Stable Value Viewed with Increasing Favor by Plan Sponsors and Consultants

By Randy Myers

In the aftermath of the credit crisis, stable value funds are looking more attractive to many retirement plan sponsors and their consultants.

In the spring of 2011, The Vanguard Group surveyed sponsors of defined contribution plans and consultants who advise them. The primary goal was to gauge how much attitudes have changed over the past three years about target-date funds, one of the newer investment options in retirement savings plans. However, Vanguard also asked survey respondents about their changing views of other investments, including stable value funds. Respondents were asked to score each investment option on a scale of one to five, with five representing the most favorable attitude change and one representing the least favorable change.

Among sponsors who offer target-date funds in their plans, 28 percent said their attitude toward stable value funds has become more favorable over the past three years, with 21 percent giving the asset class a score of four and 7 percent the highest possible score of five. A majority of these respondents—53 percent—gave a neutral response, while just 15 percent gave stable value a rating of two. Just 4 percent assigned it a rating of one.

Results among sponsors who do not offer target-date funds were similar, while results among retirement plan consultants were even better. Among that group, 56 percent said their attitude toward stable value had become more favorable over the past three years. A healthy 19 percent gave stable value a top rating of five, and 37 percent rated it four.
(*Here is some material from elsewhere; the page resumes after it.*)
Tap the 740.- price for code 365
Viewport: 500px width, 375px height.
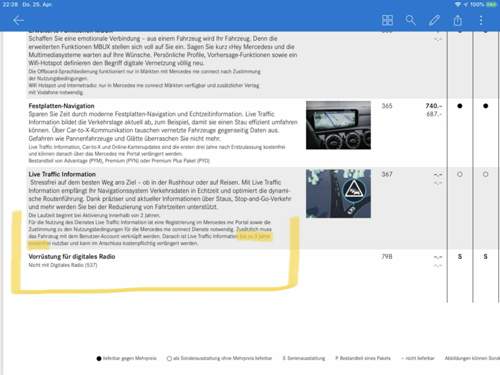[x=434, y=106]
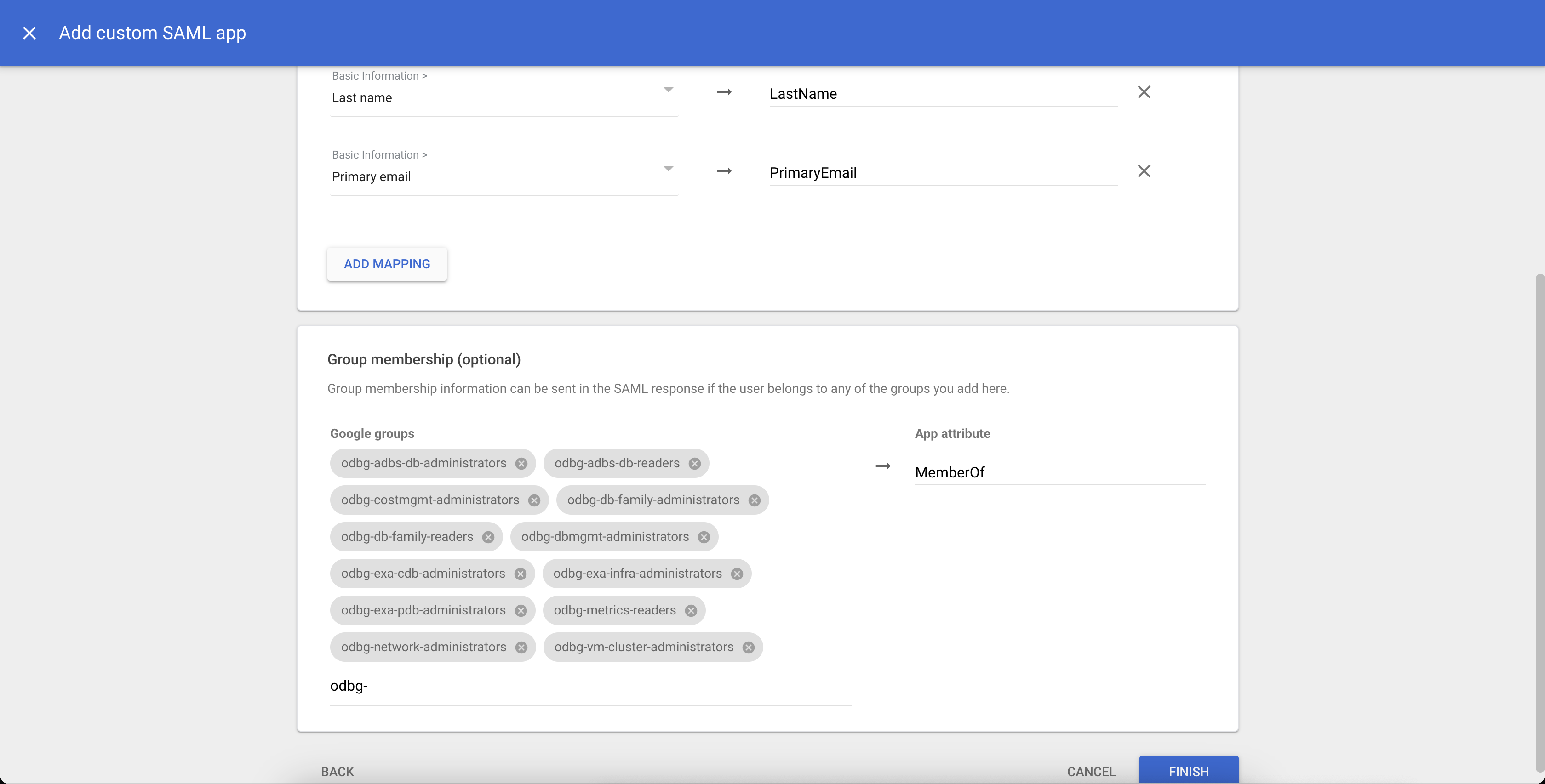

Only 2 percent of consultants gave stable value a rating of one.

Vanguard found that perceptions of money market funds fared the worst of all asset classes over the last three years. Among sponsors offering target-date funds, for example, 11 percent gave it the worst rating of one, and another 32 percent gave it a rating of just two.

Dean Hamilton, an investment analyst with Vanguard who spoke at the 2011 SVIA Fall Forum, says the diverging views of stable value funds and money market funds may reflect in part the historically low yields the latter offer right now. He notes that plan sponsors and consultants also may have lingering concerns about the possibility of money market funds “breaking the buck,” a reference to their net asset value falling below $1 after seeing that happen to the Reserve Primary Fund in September 2008.